== Records shown

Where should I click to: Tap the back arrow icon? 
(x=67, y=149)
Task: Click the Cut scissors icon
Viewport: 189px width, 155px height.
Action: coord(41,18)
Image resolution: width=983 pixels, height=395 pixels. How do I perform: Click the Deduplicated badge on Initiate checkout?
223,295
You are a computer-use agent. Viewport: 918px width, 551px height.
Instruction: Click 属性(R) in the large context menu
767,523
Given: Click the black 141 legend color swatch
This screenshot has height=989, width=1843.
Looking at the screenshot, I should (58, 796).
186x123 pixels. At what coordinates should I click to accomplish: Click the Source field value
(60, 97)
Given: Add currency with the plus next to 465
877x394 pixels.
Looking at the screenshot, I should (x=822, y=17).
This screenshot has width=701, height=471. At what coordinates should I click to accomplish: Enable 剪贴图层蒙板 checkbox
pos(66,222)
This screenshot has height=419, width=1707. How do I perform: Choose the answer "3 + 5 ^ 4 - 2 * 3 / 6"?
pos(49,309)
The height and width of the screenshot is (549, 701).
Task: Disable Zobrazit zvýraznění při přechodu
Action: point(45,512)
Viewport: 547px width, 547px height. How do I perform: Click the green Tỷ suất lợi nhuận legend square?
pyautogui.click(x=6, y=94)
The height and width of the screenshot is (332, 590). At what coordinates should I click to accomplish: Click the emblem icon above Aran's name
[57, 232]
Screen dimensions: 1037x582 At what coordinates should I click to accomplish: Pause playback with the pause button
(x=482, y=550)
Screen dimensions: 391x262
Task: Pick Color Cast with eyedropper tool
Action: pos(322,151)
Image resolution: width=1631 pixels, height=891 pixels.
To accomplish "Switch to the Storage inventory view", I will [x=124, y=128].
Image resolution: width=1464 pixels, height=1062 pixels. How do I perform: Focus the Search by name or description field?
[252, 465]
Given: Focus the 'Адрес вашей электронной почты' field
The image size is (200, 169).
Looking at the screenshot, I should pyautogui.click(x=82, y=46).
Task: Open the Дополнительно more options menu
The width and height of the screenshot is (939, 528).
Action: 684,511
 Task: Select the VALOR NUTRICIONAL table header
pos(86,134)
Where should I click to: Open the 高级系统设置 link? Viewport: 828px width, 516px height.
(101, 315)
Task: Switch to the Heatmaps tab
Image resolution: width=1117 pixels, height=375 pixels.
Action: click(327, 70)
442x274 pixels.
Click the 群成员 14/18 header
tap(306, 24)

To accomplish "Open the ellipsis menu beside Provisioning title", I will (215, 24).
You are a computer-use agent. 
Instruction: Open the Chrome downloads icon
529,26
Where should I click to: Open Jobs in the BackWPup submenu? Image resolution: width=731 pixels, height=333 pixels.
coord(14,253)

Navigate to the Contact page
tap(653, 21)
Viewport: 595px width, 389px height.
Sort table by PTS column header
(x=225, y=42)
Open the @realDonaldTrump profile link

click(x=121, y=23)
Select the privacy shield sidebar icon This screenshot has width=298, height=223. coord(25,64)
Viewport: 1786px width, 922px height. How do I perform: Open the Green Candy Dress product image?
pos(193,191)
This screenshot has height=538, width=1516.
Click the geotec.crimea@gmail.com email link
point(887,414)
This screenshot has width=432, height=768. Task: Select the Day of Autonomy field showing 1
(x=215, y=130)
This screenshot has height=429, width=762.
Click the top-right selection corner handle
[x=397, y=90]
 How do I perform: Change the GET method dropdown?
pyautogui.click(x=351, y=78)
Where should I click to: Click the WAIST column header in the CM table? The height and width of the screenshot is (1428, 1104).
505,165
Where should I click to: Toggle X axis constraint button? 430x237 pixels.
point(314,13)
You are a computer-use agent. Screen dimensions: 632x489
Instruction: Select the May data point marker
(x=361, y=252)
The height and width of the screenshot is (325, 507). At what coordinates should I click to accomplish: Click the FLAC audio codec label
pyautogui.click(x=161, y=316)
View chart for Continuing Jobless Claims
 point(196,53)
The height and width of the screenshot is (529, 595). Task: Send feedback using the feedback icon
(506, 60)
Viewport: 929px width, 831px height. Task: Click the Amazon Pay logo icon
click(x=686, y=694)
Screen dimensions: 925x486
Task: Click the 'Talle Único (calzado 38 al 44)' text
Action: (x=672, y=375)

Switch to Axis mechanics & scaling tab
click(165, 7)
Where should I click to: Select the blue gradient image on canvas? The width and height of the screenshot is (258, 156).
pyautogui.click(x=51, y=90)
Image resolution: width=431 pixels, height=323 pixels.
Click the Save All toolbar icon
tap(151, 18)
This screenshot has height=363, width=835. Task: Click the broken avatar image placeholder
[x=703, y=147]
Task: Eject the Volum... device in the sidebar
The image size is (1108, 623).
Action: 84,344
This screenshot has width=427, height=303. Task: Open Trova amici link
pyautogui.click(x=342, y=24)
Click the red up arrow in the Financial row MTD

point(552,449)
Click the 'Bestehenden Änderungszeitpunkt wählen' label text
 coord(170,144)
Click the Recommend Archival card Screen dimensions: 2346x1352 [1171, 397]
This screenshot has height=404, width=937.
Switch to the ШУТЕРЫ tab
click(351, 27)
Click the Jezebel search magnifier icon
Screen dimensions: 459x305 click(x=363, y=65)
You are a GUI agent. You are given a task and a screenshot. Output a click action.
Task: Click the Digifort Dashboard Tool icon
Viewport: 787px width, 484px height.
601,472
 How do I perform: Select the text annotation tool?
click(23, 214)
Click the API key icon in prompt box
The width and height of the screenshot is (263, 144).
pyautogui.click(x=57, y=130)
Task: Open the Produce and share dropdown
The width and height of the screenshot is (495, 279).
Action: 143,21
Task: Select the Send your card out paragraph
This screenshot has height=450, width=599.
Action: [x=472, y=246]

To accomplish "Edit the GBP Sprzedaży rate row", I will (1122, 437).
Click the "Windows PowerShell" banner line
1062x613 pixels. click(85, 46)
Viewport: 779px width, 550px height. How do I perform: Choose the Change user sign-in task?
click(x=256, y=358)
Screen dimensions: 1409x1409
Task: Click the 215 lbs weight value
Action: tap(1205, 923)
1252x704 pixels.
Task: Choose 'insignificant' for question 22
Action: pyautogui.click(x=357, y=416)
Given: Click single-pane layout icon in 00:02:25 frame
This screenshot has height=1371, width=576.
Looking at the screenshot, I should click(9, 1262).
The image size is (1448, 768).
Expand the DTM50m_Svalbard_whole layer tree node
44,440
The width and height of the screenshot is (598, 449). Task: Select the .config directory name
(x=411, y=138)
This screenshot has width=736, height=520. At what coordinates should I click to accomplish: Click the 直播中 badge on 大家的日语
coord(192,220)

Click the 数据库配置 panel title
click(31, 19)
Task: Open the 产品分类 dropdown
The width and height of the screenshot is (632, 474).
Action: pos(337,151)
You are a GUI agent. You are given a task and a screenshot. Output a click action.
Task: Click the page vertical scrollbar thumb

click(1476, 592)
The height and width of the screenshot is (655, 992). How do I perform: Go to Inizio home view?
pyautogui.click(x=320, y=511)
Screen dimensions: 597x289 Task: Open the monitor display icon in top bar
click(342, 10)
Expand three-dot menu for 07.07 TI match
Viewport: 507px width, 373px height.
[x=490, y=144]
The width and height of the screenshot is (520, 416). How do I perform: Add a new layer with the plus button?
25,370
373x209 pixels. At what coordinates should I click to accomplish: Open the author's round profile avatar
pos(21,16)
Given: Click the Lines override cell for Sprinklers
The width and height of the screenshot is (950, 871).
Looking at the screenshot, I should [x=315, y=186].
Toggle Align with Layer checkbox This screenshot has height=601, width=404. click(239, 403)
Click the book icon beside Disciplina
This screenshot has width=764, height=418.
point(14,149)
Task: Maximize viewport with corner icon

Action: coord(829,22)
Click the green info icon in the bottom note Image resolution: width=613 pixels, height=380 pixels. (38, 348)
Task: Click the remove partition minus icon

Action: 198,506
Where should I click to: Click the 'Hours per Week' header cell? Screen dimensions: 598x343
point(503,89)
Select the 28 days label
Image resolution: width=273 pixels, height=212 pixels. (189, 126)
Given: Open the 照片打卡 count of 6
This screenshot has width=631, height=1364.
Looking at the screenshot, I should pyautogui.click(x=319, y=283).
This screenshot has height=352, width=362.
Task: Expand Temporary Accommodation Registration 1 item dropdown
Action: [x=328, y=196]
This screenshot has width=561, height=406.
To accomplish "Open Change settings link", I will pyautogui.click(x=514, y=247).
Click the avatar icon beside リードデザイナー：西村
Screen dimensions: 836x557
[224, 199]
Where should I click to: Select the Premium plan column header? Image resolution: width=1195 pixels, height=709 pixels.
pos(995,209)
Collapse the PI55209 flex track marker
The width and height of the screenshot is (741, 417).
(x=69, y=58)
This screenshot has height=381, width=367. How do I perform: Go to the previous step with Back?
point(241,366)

====

» **Exercise objective**
From the data above, output exactly the lines between the one containing "How do I perform: Select" and the one containing "Task: Open the Produce and share dropdown", counting both of them.

» **Answer box**
 How do I perform: Select the text annotation tool?
click(23, 214)
Click the API key icon in prompt box
The width and height of the screenshot is (263, 144).
pyautogui.click(x=57, y=130)
Task: Open the Produce and share dropdown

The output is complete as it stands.